10 Tips to Protect Children From Sexual Abuse
While you may never expect that your child would be a victim of child abuse, you can never be too careful. Child abuse is a widespread problem in this nation with over three-million children abused annually, according to the National Committee for Prevention of Child Abuse. In light of this shocking information, it is best for parents to know how to help protect their children.
Protecting your children from emotional, verbal, physical, and sexual abuse may seem difficult to do, especially since you cannot be with your kids every second of the day. However, you can help keep your son or daughter as safe as possible by teaching him or her about sexual abuse protection. You can do this simply by having a conversation with your child and explaining the following 10 safety tips, including:
- What abuse is and what it is not.
- The differences between a good touch and bad touch.
- It is okay to say “no” if you feel uncomfortable.
- Always listen to your gut or that feeling inside of you when something isn’t right.
- Tell your parent or a trusted adult if another adult or older child has inappropriately touched you.
- Don’t keep quiet about being abused, even if an abuser threatened you.
- Don’t go anywhere with another adult without your parent’s permission.
- Never get into a stranger’s car.
- Don’t accept “just because” gifts or money from adults.
- Always talk with mom or dad if you are concerned about anything.
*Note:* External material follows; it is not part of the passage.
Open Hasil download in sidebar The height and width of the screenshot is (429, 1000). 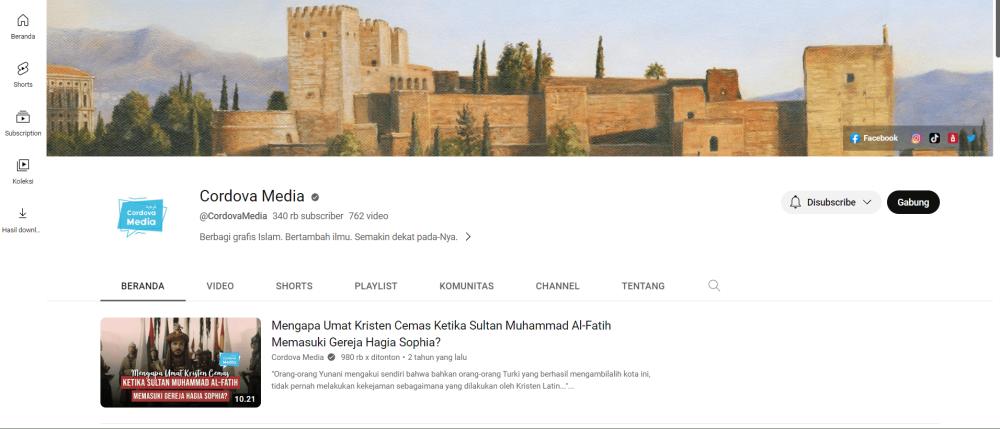pos(23,220)
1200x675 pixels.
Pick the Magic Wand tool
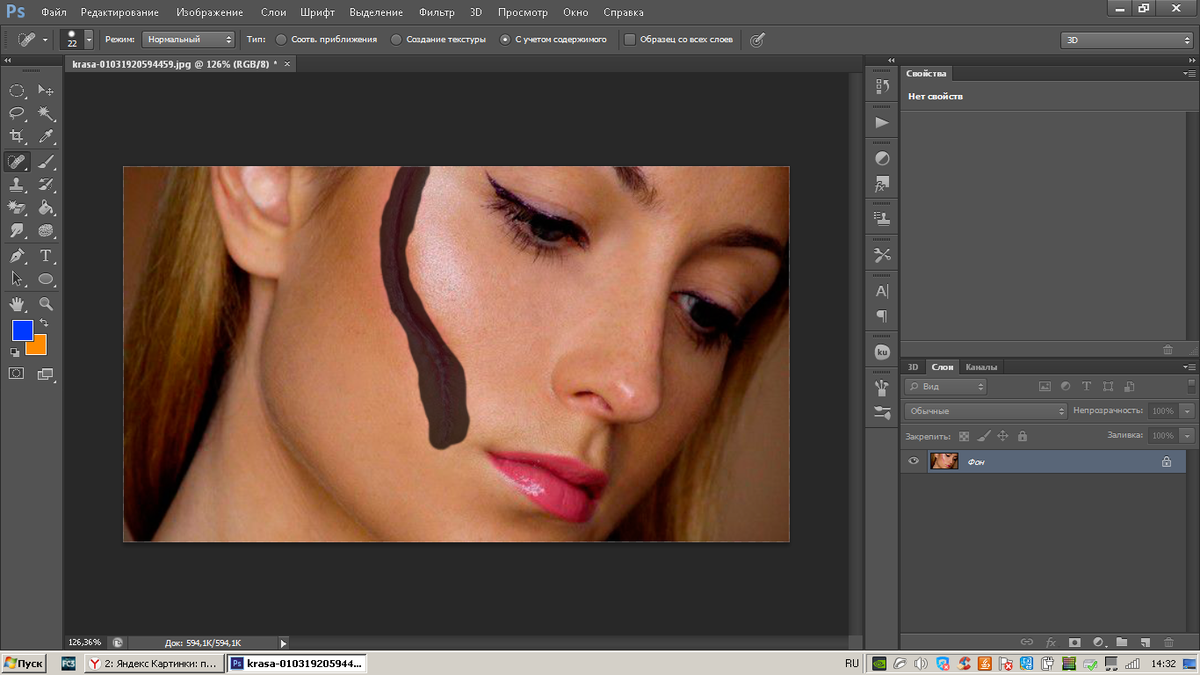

Talking About These Tips With Your Children Is the Best Way to Help Protect Them From Sexual Abuse
Unfortunately, childhood sexual abuse can occur without your knowledge—even at the hands of people your children trust such as teachers, aids, coaches, troop leaders, church leaders, and other adults involved in their lives. For this reason, it is always good to encourage open communication with your children and to be on the lookout for changes in your children’s behaviors. When children are abused, they often feel fearful, angry, and guilty.
If your child does tell you that he or she has been sexually abused, you need to believe him or her because children rarely lie about this. By believing your child, reassuring him or her that he or she is doing the right thing by telling, and getting your child psychological and legal help, you will be able to help your son or daughter cope in the best way possible.